BobcatsPeople wonder why would anyone want to use a trail camera for predators? It's not like a deer or other antlered animals where you are trying to determine size of the rack or age of the animal. While that might be true, I use trail cameras for predators for other reasons.

Predators can range in size and sometimes color. I know a lot of Eastern states that have coyotes ranging in color from traditional brown to jet black and everything in between. For those with predator check lists (such as myself), setting up trail cameras in multiple areas will give you a good idea of what kind of fur is around. Personally, I'm still waiting to catch that jet-black dog in my cross hairs. It applies to fox for areas with both the reds and grays.
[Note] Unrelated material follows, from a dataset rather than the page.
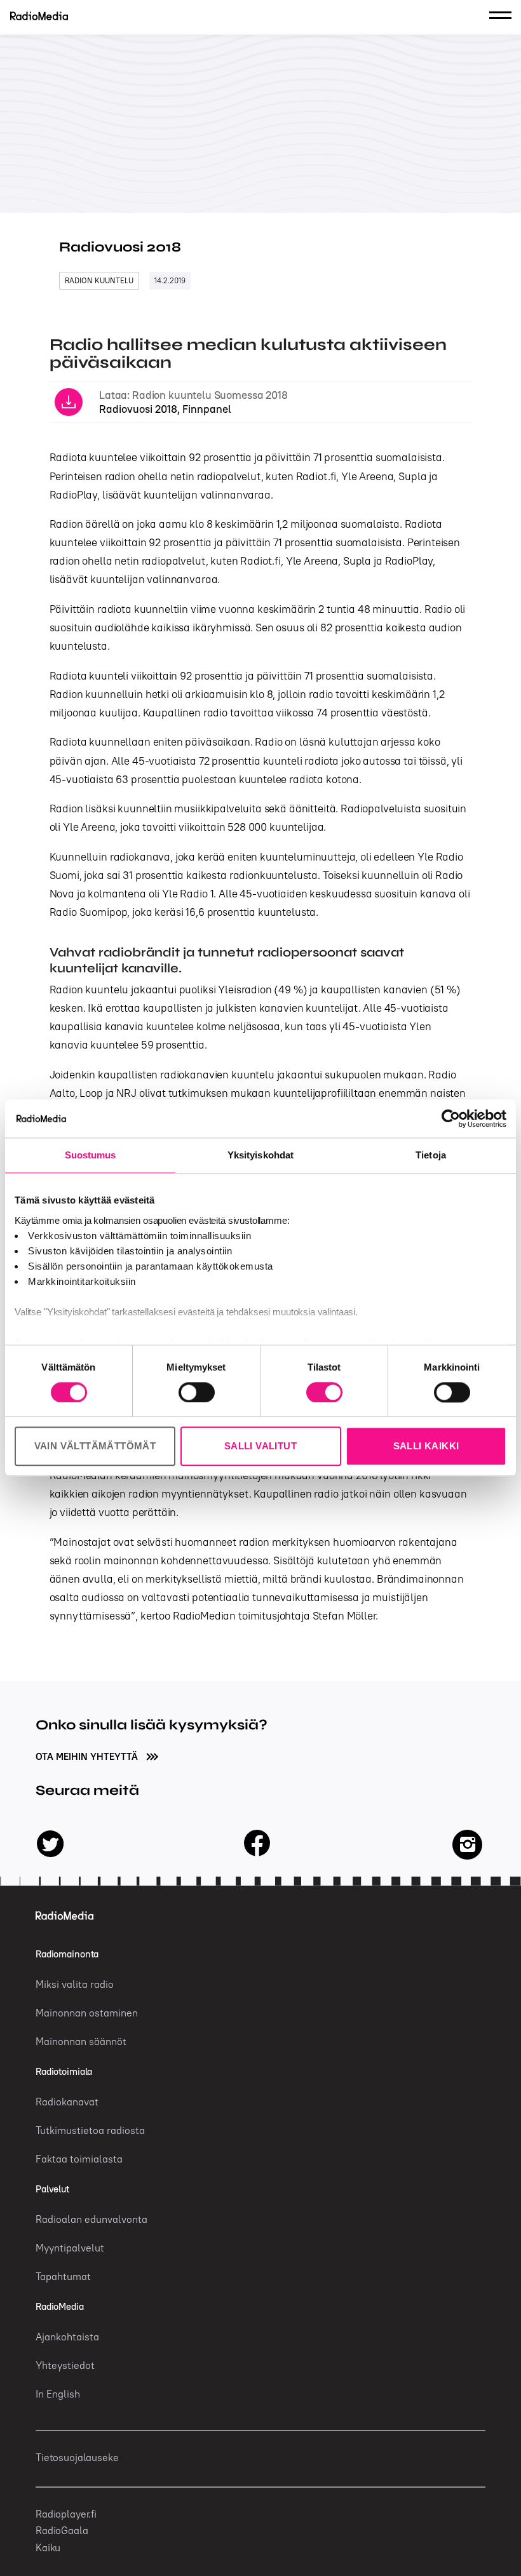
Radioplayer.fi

Target ID is another good reason to put up trail cameras. They are clearly canine or feline tracks, but for those of us who aren't Jeremiah Johnson and might mistake a coyote track for a domestic dog or a bobcat track for a big domestic cat, or in other parts of the country a coyote track for a juvenile wolf track, etc., the camera helps solve the mystery.

Cameras can also show you what prey animals live in the area, which can help you better determine which prey-distress sounds might work best. You can also pattern predators, see what time they are moving at night or during the day, average out the time and make that your target time to set up on stand. With predator camera consistency you will even know where to set up. If legal in your area and you chose to set up a camera on a large kill or bait you will know what time they are usually coming out to feed and what kind of predator is feeding.

I've lived in some pretty dry and rocky areas where tracks are hard to come by. The best and sometimes only way is to find what has been lurking around is checking sign by a water source. To save a lot of time just set up a trail camera. These are just a few reasons why I use trail cameras for predators.